图像拼接技术能够把有重叠的多幅图像合成高分辨率大尺寸的图像,是计算机视觉和图形学领域的研究课题之一。一般地,图像配准和合成是图像拼接的两个基本步骤,其中配准是否正确将直接影响后续的图像融合的好坏,决定着拼接结果的质量。基于像素的和基于特征的匹配是两类主要的配准方法[1],前者直接计算不同图像的像素之间的差异来配准图像,而后者利用图像特征确定匹配区域,据此变换图像进行配准。由于不依赖于图像尺度和方向的特征描述子,以及高效可靠的特征检测和匹配方法相继出现[2-3],因此基于特征的图像配准具有稳定、准确性好等优点,成为目前图像拼接方面的主流配准方法[4-5]

众所周知,当图像的场景近似平面或者相机绕固定中心旋转拍摄成的图像拼接比较容易,技术相当成熟,目前已有许多商用软件可以完美地处理这类拼接问题。然而,这些方法和软件处理视差图像时容易出现明显的人工痕迹,原因是它们的配准模型不适用于视差图像。虽然应用一些融合技术[6-7]可以削弱拼接痕迹,但是不能本质上解决误配准引起的错位、结构破坏等问题。为此,许多研究人员投入到该领域开展研究,相继提出了一些性能较好的方法。

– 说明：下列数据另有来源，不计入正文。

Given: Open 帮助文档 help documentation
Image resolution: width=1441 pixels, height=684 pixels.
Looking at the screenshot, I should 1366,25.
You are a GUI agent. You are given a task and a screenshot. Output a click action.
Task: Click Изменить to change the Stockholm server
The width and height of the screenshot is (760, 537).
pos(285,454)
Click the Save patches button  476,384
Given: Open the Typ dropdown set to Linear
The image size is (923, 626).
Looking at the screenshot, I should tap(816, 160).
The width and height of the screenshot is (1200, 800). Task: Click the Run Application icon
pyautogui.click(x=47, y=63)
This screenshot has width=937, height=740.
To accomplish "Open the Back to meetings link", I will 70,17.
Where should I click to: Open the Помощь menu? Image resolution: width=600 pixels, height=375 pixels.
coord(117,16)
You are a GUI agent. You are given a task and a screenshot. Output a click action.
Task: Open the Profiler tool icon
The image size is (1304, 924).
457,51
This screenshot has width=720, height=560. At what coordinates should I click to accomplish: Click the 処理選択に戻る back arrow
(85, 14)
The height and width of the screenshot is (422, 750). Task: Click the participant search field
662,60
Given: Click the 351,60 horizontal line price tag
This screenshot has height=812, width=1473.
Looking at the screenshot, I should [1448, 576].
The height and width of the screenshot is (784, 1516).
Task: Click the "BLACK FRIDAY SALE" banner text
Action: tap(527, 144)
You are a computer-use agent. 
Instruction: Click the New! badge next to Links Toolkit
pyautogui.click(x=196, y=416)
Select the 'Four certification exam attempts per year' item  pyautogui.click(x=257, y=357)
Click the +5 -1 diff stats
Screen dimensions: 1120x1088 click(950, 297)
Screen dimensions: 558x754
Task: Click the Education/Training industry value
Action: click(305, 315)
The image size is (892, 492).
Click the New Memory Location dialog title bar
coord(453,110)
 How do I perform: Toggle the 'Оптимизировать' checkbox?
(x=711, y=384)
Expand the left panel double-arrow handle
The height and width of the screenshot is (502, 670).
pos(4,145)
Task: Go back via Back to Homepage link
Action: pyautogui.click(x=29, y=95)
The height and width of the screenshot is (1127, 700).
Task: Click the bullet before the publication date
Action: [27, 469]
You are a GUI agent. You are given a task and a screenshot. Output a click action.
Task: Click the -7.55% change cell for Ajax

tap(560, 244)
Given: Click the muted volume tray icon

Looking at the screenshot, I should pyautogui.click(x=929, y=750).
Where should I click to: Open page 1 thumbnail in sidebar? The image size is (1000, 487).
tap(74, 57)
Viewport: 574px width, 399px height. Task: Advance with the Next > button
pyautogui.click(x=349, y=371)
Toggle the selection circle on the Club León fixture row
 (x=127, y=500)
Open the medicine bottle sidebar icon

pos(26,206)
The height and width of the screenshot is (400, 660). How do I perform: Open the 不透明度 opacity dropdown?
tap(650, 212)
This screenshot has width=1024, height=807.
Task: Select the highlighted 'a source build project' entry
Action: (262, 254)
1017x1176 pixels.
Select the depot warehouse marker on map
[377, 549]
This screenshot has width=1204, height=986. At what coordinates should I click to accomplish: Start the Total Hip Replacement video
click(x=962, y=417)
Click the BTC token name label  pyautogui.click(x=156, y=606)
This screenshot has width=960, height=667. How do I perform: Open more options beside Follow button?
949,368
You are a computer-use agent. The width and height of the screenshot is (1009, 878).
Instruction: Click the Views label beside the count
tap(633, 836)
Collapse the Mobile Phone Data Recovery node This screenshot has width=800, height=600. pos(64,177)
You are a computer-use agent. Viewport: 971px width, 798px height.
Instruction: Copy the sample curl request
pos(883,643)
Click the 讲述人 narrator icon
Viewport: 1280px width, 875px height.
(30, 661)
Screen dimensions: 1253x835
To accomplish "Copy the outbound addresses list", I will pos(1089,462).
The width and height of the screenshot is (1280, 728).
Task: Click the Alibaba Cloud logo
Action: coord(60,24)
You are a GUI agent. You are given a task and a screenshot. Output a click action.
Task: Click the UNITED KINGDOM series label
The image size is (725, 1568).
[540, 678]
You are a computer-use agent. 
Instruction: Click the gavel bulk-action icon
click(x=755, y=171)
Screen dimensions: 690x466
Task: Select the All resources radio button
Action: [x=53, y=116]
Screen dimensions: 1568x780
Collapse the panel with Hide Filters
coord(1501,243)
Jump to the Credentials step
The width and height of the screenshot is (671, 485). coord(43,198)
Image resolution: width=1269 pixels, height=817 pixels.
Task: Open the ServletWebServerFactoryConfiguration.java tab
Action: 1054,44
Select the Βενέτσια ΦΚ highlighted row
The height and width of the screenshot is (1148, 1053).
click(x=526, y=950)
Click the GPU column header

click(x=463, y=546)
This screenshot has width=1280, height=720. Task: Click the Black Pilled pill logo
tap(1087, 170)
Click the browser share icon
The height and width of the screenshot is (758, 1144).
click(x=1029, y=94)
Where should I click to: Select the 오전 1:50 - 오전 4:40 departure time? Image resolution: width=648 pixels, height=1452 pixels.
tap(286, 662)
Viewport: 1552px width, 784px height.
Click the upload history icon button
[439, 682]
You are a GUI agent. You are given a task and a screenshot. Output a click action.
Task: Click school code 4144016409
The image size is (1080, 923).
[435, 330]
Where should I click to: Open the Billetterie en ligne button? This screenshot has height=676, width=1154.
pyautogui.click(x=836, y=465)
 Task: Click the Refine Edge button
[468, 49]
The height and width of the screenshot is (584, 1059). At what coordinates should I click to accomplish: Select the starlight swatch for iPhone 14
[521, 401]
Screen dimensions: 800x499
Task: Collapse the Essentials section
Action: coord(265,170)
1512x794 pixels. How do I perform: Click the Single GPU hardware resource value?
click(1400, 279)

这些方法的拼接过程基本相同,大致可分为3个步骤:特征点检测和匹配,基于特征的图像变换,计算拼接缝和图像融合。大部分的工作集中在第2步,即配准方法。根据所使用的图像变换方法,可以分成以下3类:

1) 整体2D变换。文献[8-10]是基于SIFT特征的拼接工作,而曹世翔等人[11]则是利用边缘特征点进行配准,以减少计算复杂性。Brown等人[8]应用一个最佳单应变换进行图像配准。Gao等人[9]提出了双单应变换的配准模型,能够处理远平面和背景平面占优的图像。基于单应变换的拼接缝评估[10]首先计算多个候选单应变换,然后评估每个单应变换对应的配准质量,选择最好的那个单应变换作为配准模型。这些方法可以很好地处理相机中心固定拍摄的或场景近似平面的图像,但是不能胜任一般视差图像的配准。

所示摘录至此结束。